Please confirm the serious problem by Definition of potential temperature.

http://takanosunonobo.blogspot.jp/2013/02/definition-of-potential-temperature.html

5．Enthalpy

nCvdT =-PdV (1-1)
I have studied (1-1) in first grade college.
I do not know what that is (1-1) today.
However, it was found that the energy conservation law is entropy does not change (1-1).
The ideal gas, there is a law of conservation of energy that does not change entropy another.

It is the law of conservation of energy using the enthalpy.

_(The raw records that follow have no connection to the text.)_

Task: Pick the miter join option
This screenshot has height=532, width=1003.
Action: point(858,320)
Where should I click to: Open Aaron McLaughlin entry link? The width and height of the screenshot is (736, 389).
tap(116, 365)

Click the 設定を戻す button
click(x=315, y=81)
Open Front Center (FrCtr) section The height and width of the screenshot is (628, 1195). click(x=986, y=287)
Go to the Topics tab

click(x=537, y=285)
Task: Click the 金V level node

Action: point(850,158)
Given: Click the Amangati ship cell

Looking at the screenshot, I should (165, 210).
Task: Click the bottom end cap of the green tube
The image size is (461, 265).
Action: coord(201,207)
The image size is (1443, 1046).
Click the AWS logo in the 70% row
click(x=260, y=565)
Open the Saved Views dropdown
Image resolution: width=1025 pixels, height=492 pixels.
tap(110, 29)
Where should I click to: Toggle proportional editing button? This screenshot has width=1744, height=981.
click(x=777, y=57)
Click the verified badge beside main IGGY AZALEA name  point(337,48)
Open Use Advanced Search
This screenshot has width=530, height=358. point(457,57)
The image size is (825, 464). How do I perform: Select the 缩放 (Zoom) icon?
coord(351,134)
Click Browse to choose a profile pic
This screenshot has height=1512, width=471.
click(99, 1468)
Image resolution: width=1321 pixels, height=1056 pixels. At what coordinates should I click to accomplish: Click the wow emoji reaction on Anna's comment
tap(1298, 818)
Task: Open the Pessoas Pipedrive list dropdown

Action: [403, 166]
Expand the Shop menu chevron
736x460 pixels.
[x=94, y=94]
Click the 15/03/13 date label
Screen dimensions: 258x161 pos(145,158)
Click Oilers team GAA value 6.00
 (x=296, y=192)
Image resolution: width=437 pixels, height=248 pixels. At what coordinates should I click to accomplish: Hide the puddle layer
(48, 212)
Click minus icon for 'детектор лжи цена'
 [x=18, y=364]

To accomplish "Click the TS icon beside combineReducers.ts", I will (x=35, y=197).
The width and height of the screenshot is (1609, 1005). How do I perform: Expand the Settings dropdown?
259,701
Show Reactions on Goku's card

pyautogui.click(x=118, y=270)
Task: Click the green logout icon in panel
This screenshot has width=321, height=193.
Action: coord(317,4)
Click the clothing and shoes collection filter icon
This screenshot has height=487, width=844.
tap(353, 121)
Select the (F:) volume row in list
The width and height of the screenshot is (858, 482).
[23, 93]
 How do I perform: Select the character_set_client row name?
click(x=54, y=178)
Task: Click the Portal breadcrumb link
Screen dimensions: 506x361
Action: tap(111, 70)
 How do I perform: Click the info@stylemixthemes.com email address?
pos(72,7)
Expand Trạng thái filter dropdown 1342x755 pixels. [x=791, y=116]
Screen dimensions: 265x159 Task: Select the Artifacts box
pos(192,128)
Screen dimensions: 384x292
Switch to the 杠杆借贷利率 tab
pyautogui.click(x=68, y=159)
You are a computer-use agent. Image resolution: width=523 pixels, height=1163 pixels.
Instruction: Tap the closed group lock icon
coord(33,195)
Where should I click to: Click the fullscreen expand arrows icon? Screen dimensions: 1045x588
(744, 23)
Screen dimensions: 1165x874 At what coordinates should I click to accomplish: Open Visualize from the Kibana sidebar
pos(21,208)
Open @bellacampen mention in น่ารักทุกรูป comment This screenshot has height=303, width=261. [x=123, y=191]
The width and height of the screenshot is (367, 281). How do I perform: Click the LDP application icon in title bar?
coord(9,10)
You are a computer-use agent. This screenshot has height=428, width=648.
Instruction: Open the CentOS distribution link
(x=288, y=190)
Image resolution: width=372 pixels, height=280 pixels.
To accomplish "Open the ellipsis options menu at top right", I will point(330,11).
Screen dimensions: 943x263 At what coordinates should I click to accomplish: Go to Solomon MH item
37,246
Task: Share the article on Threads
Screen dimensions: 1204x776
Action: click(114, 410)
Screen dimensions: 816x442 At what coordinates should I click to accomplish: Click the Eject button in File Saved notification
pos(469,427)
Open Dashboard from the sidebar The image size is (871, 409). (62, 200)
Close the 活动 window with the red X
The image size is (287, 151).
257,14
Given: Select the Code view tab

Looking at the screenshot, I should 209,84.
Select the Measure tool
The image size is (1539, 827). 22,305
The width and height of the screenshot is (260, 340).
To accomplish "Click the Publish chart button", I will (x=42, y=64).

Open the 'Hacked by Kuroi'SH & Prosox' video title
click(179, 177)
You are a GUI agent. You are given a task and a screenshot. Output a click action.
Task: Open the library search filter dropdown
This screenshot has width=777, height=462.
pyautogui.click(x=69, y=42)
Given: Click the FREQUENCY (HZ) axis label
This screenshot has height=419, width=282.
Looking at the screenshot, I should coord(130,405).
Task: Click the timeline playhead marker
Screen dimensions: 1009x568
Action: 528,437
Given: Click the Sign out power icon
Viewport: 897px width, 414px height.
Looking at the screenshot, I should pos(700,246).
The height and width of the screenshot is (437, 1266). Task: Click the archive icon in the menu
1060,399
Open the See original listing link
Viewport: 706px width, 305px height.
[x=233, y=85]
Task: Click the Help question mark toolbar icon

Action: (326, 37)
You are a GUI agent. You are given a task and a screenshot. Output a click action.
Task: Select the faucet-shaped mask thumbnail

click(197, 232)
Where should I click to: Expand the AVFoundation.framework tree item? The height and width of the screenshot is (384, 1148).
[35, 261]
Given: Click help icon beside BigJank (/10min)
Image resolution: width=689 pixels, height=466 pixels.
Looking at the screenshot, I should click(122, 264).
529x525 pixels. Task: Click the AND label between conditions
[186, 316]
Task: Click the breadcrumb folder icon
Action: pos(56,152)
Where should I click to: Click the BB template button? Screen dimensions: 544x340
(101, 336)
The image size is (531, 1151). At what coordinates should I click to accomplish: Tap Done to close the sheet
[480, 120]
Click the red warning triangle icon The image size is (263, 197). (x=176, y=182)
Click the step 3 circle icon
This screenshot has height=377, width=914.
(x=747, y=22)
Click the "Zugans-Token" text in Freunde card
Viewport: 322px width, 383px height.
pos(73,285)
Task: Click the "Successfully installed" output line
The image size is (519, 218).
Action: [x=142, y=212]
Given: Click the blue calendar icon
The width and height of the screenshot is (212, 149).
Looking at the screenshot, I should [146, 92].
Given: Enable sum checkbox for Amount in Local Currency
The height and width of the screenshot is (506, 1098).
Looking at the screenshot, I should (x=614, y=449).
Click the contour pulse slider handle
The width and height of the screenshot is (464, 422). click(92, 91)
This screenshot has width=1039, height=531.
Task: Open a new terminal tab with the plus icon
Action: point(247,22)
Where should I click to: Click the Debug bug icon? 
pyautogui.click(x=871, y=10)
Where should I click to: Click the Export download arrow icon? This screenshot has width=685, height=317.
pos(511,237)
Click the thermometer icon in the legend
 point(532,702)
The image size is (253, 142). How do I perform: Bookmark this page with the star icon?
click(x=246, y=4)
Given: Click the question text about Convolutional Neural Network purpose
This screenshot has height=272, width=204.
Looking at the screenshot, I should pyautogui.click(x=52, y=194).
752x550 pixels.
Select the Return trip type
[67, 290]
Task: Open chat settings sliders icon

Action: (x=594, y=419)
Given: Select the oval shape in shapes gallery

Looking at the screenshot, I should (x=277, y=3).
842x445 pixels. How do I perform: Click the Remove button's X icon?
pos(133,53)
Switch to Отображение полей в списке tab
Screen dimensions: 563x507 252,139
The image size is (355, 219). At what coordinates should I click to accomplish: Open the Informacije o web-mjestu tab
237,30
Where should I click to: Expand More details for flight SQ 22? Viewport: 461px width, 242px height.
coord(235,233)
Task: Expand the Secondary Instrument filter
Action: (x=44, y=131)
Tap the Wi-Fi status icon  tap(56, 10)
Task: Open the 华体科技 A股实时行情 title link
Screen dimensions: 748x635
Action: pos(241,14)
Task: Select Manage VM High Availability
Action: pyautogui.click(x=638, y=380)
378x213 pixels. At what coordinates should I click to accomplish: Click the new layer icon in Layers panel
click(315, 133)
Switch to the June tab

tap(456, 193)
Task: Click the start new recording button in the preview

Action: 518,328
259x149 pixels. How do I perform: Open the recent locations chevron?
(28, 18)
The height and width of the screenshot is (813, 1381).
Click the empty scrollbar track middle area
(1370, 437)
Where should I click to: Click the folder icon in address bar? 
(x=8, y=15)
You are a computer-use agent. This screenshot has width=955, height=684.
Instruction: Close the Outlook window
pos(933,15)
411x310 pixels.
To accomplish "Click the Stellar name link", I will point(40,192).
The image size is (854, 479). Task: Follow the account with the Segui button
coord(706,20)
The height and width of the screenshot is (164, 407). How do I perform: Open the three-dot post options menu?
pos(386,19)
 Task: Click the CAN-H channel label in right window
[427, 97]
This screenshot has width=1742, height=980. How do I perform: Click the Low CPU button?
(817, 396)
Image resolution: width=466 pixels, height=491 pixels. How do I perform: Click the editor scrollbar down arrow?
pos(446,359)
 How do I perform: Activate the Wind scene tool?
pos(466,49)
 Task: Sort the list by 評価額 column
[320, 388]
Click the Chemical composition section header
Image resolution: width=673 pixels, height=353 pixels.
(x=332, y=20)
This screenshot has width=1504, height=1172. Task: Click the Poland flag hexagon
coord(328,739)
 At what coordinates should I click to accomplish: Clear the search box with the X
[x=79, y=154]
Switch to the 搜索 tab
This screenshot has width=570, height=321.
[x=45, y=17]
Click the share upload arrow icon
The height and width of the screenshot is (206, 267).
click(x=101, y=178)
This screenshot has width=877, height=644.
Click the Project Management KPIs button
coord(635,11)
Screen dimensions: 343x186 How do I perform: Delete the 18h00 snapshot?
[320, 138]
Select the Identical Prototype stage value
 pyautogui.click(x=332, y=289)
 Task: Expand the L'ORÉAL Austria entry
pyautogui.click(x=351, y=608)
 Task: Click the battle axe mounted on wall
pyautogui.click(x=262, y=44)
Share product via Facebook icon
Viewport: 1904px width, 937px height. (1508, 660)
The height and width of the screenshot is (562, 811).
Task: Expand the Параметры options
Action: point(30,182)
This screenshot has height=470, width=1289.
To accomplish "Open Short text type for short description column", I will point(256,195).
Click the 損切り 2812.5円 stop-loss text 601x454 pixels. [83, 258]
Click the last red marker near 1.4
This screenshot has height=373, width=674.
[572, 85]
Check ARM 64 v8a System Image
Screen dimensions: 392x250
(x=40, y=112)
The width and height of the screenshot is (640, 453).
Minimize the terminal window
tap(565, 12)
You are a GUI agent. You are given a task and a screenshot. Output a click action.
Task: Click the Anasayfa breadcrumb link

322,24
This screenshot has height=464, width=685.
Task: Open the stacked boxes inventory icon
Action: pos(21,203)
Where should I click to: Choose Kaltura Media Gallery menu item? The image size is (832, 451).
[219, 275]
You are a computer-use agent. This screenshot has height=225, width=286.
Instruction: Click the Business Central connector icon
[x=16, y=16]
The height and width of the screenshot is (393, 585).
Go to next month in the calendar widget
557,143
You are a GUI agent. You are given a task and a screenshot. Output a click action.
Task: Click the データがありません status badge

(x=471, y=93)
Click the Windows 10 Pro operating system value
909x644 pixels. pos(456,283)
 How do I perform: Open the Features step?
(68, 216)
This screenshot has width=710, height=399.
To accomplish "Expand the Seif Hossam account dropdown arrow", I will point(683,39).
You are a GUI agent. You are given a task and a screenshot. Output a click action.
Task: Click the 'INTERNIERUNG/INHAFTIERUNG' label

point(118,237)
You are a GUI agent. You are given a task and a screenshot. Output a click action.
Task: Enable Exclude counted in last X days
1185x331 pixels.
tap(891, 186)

It is as follows if the equation of state of ideal gas is differentiated from Z.

VdP＋PdV＝nRdT

－PｄV＝VｄP－nRdT

(3－1) is as follows.

nCvdT=VｄP－nRdT

nCvdT+nRdT=VdP

Mayer's expression　of　relations R=Cp-Cv is used.

nCpdT=VdP　(5－1)

(5－1) was calculated from the following three relations.
They are the Ideal gas law, Mayer's equation, and a principle of conservation of energy (1-1) which does not change entropy.
(5－1) can be said to be the principle of conservation of energy which does not change entropy.
We can have an image which pushes a piston by (1-1).

However, we cannot have even an image by (5-1).